Are we implementing oEmbed discovery correctly/efficiently?

Created on 1 March 2022, about 3 years ago
Updated 16 February 2023, about 2 years ago

Discovery as described in https://oembed.com/#section4 is currently only kicking in if we get a URL which does not match any of the URL schemes defined for an endpoint, see \Drupal\media\OEmbed\UrlResolver::getProviderByUrl().

I'm working with a provider which currently does not provide <link rel="alternate" type="application/json+oembed" href="..." /> discovery tags on the actual resource URL, but they do provide that tag on a different URL (other subdomain). The URL delivered for the resource correctly contains the endpoint URL and the full actual resource URL as the url query parameter. If you request it, it does return the full oEmbed JSON object we expect.

If I specify the URL scheme to the player / resource URL and our editors input it when creating a Media entity in Drupal, everything works as expected.
However, the provider clearly exposes the other URL in their interface, so our editors are likely to see that and try to create a Media entity using that - which leads to an "unknown provider" error.

If I add the secondary URL as another scheme for the same endpoint, it won't work. The endpoint only accepts the actual player / resource URL and won't return any JSON for the secondary URL.

Since the secondary URL page does contain a working <link/> for discovery, as shown above, I thought we'd be fine anyway if the editors did this, and we almost are.
What happens is, Drupal:

  1. starts the main process using Drupal\media\Plugin\media\Source\OEmbed::getMetadata()
  2. wants to know the URL to the oEmbed resource so uses UrlResolver::getResourceUrl() on the user input (the "secondary" URL in my case)
  3. checks the schemes for matches to the input URL using UrlResolver::getProviderByUrl()
  4. finds no matching schemes
  5. falls back on discovery in the protected method UrlResolver::discoverResourceUrl() and requests the input url URL directly using an HTTP client
  6. parses markup, sees the <link/> and pops that URL back up to UrlResolver::discoverResourceUrl()
  7. requests the discovered URL with ResourceFetcher::fetchResource() (it's pointing to the endpoint with the correct url parameter.)
  8. gets valid oEmbed JSON it can parse
  9. grabs the name of the provider
  10. looks up the provider definition based on the provider name
  11. creates a complete \Drupal\media\OEmbed\Resource instance, passing in the now found provider definition
  12. returns that [oEmbed] resource up to UrlResolver::getProviderByUrl()
  13. throws away the resource and returns just the provider definition up to UrlResolver::getResourceUrl()

## GIVEN PROBLEM
Please continue the write-up on Drupal's oEmbed discovery from where it stops, starting with what follows step 13.

## SUPPLIED MATERIAL
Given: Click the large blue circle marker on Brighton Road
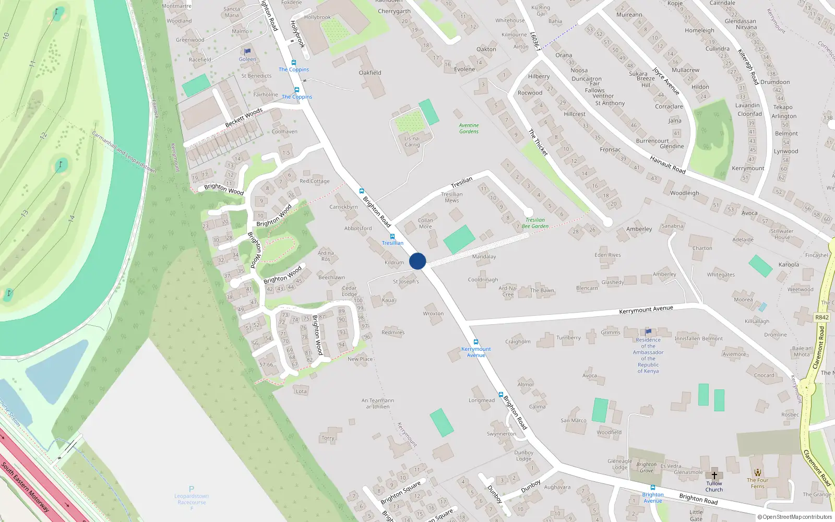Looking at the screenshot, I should coord(418,261).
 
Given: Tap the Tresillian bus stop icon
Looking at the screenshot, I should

## ANSWER FOR THE TASK
  14. still inside UrlResolver::getResourceUrl() it wants to find out which endpoint is appropriate for this resource url using UrlResolver::getEndpointMatchingUrl()
  15. iterates through any defined endpoints in the provider, testing the URL schemes for matches to the input ("secondary") URL (or in most normal cases a valid resource URL which just wasn't listed in the schemes and we needed the discovery process for)
  16. finds no matching URL schemes and falls back to whichever endpoint is listed first and pops that back up to UrlResolver::getResourceUrl()
  17. makes another request to that endpoint - using the secondary URL as the url parameter
  18. (For this provider it does not match the expected endpoint URL format based on the input string, and is thus not a request that has been cached by the resource fetcher. Even if it did match the requested format the URL would not have been fetched before, or we would have known to call it earlier and would not have ended up in the discovery phase.)
  19. ends up with a 404 because the secondary URL used on that endpoint is not actually a valid resource and throws an exception
  20. OEmbed::getMetadata() catches that exception, prints "The provided URL does not represent a valid oEmbed resource." validation error, returns NULL, leading to a form error.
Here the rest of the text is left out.